Tuning S3 performance
You can use the S3a protocol to store data for Db2® Big SQL tables in an object store. With object storage, network performance is critical.
If you plan to use Db2 Big SQL with object storage, try to collocate your cluster and the object store in the same data center to minimize network latency and maximize network throughput.
- When Db2 Big SQL table data is on HDFS, the ORC, Parquet, or text file format is recommended.
- When Db2 Big SQL table data is in an object store, use a compact file format such as ORC or Parquet to minimize network traffic.

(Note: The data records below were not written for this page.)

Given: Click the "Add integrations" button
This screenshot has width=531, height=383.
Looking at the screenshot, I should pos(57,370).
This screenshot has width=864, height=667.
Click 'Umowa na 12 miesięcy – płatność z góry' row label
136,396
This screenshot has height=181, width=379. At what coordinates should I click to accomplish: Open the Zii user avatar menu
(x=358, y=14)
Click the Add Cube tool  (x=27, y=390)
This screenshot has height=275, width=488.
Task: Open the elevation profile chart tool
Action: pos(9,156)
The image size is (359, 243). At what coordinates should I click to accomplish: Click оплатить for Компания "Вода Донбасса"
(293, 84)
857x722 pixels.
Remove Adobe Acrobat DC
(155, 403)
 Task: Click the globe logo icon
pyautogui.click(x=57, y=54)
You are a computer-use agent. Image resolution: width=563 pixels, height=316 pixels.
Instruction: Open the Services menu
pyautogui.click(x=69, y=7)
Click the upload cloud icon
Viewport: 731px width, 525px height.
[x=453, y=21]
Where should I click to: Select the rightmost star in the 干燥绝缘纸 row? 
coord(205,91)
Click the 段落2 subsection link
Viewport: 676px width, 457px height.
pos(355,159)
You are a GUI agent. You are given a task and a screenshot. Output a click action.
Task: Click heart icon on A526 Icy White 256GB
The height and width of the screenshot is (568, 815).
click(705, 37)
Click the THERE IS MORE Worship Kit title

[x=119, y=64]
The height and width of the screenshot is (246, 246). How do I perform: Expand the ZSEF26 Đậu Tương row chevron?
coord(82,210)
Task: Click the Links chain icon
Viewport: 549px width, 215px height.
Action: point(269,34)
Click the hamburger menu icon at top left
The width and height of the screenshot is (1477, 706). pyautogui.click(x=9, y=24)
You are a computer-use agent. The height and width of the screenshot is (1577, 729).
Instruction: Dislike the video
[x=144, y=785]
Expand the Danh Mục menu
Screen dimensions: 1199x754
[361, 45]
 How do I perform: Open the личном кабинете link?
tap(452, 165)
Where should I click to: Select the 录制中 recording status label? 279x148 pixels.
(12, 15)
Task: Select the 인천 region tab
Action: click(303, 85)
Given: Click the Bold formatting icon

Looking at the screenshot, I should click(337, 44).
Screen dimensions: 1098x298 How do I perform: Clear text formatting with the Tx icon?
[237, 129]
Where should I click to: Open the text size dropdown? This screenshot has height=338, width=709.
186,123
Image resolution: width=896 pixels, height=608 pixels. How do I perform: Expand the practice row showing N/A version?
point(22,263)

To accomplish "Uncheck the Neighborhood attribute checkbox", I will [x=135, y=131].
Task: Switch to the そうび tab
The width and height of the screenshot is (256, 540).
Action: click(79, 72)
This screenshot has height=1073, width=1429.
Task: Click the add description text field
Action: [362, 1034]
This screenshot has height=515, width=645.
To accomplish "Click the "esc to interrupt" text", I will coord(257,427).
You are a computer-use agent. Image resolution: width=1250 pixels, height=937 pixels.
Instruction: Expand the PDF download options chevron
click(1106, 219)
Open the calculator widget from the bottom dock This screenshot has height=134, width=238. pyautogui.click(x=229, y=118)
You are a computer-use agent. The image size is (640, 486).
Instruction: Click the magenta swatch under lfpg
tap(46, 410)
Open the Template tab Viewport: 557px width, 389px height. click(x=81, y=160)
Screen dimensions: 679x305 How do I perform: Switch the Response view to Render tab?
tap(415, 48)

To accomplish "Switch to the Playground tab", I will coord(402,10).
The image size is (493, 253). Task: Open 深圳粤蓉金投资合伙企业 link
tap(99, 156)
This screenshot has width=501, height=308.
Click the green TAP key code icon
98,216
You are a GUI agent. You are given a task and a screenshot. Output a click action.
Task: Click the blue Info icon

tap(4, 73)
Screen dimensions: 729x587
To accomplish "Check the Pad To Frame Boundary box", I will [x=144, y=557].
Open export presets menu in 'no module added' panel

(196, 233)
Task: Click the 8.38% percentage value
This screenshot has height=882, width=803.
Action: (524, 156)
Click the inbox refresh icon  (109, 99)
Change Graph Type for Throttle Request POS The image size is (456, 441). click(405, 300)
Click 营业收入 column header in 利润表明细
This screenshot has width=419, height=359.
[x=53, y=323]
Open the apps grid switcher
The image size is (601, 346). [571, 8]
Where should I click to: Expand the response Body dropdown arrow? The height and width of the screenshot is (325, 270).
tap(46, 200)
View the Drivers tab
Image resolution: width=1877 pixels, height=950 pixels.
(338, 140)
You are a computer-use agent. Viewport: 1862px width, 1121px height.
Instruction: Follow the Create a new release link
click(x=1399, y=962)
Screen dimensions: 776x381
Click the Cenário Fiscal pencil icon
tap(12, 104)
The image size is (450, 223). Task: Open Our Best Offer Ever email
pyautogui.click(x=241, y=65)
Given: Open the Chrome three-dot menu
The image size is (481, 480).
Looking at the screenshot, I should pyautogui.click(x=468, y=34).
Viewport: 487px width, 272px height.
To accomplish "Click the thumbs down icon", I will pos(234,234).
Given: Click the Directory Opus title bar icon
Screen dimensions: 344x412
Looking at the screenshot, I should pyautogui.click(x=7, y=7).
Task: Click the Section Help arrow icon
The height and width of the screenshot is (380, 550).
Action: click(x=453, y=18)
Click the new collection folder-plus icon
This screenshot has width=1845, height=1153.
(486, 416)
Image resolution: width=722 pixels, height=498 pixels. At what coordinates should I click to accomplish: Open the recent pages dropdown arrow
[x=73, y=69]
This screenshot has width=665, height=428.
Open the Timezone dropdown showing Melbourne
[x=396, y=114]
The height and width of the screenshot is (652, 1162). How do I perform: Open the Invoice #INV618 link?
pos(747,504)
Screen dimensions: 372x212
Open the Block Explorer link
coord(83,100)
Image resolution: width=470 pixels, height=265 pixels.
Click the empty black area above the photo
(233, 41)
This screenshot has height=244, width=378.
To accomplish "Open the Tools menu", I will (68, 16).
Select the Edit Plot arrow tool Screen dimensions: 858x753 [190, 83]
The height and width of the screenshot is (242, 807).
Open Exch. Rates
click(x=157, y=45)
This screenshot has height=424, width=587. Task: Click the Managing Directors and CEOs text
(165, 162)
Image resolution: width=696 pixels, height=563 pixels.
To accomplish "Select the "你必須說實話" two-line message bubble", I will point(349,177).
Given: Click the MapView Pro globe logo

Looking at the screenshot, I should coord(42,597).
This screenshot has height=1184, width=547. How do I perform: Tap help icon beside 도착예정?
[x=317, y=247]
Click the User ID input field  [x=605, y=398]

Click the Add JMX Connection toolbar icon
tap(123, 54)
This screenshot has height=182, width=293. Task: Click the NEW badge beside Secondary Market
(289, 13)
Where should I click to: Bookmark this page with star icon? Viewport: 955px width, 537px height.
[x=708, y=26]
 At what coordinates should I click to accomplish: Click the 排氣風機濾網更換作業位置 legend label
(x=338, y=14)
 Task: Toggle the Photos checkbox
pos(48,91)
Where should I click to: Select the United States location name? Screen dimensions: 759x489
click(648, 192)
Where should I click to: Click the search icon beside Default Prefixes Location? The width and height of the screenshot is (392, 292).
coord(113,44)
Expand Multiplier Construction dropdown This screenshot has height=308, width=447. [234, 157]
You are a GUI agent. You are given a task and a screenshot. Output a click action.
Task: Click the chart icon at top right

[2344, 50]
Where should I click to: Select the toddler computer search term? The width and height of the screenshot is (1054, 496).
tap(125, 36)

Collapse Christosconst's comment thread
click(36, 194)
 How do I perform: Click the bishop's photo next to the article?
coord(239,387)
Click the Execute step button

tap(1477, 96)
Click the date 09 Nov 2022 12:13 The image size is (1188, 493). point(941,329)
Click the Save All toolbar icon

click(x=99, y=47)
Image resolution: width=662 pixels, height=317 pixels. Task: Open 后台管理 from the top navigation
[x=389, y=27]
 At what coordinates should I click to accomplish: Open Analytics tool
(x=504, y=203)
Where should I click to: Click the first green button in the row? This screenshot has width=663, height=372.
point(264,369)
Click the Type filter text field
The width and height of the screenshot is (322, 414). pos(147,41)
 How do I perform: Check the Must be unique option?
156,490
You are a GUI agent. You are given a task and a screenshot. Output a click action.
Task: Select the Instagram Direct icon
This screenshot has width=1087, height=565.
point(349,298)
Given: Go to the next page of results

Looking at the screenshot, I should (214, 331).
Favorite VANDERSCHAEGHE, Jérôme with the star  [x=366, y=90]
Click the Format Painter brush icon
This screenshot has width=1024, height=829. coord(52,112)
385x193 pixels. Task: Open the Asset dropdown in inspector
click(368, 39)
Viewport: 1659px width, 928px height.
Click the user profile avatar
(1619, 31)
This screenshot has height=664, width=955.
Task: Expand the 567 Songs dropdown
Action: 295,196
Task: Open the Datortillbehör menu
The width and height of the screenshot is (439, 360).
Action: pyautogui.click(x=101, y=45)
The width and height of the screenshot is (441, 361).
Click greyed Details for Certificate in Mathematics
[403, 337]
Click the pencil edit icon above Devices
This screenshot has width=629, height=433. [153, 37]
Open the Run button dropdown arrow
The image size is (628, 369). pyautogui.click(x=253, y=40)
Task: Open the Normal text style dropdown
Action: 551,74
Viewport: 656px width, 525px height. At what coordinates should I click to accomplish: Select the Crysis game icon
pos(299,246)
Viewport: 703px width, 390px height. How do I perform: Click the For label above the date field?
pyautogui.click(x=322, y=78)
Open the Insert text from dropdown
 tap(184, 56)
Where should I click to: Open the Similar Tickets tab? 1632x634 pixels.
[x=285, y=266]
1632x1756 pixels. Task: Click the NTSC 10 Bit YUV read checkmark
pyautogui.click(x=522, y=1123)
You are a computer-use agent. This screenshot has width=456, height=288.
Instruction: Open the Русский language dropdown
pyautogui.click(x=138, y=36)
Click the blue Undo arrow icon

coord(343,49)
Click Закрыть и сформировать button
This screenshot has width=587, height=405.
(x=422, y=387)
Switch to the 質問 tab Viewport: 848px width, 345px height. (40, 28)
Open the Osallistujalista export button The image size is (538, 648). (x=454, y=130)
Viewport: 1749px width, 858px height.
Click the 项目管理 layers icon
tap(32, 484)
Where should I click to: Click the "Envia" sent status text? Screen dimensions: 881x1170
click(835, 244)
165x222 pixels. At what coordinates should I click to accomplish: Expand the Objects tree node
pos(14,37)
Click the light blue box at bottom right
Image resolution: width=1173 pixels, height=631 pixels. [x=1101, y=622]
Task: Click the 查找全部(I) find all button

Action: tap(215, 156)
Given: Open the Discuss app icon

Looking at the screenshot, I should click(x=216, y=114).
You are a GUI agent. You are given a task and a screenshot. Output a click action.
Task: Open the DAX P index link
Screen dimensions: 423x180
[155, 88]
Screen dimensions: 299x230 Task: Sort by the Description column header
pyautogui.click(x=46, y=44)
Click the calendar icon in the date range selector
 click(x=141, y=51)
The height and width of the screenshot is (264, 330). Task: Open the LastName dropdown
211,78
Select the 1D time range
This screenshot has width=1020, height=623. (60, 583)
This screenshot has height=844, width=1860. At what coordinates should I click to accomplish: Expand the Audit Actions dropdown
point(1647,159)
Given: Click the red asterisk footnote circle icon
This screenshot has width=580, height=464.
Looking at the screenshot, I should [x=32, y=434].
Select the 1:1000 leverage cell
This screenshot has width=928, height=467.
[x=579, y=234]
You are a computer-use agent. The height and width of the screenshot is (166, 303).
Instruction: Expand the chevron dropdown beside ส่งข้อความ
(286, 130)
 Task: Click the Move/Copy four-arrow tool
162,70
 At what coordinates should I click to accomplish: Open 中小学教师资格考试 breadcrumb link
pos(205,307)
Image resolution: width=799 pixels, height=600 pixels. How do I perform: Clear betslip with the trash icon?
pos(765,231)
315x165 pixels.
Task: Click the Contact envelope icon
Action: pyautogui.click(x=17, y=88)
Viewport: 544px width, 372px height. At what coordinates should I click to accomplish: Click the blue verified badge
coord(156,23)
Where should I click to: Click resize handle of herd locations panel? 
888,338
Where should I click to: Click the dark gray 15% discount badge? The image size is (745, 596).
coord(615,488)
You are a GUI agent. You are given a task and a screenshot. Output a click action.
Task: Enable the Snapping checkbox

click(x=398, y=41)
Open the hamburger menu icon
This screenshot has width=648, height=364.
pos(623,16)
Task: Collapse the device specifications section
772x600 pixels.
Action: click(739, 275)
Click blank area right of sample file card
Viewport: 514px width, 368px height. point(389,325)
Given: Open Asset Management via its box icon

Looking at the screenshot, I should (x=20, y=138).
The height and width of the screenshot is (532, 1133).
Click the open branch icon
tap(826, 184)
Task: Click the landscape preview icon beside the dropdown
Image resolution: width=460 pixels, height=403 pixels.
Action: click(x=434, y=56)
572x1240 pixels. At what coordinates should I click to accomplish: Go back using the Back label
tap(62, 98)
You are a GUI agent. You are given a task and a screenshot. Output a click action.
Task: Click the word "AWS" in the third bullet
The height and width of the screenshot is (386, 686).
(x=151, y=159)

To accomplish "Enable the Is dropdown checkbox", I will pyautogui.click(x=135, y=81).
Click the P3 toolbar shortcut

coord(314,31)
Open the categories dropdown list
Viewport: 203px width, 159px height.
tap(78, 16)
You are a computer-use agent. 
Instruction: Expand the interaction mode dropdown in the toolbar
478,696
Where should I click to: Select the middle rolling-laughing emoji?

Be sure to review the Db2 Big SQL S3a connector settings and tune them for your environment. The following table provides some examples:
S3a setting | Default value | Tuned value | Notes® |
---|---|---|---|
fs.s3a.buffer.dir | ${hadoop.tmp.dir}/s3a | For example, suppose that HDFS uses N disks: /data1 to
/dataN . Set fs.s3a.buffer.dir to
/data1/tmp/s3a,/data2/tmp/s3a,...,/dataN/tmp/s3a. |
Spread the temporary files across the available data disks that are used for HDFS. |
fs.s3a.connection.maximum | 15 | 250 | Tune fs.s3a.connection.maximum and fs.s3a.threads.core together. |
fs.s3a.threads.core | 15 | 250 | The value of fs.s3a.threads.max is 256. |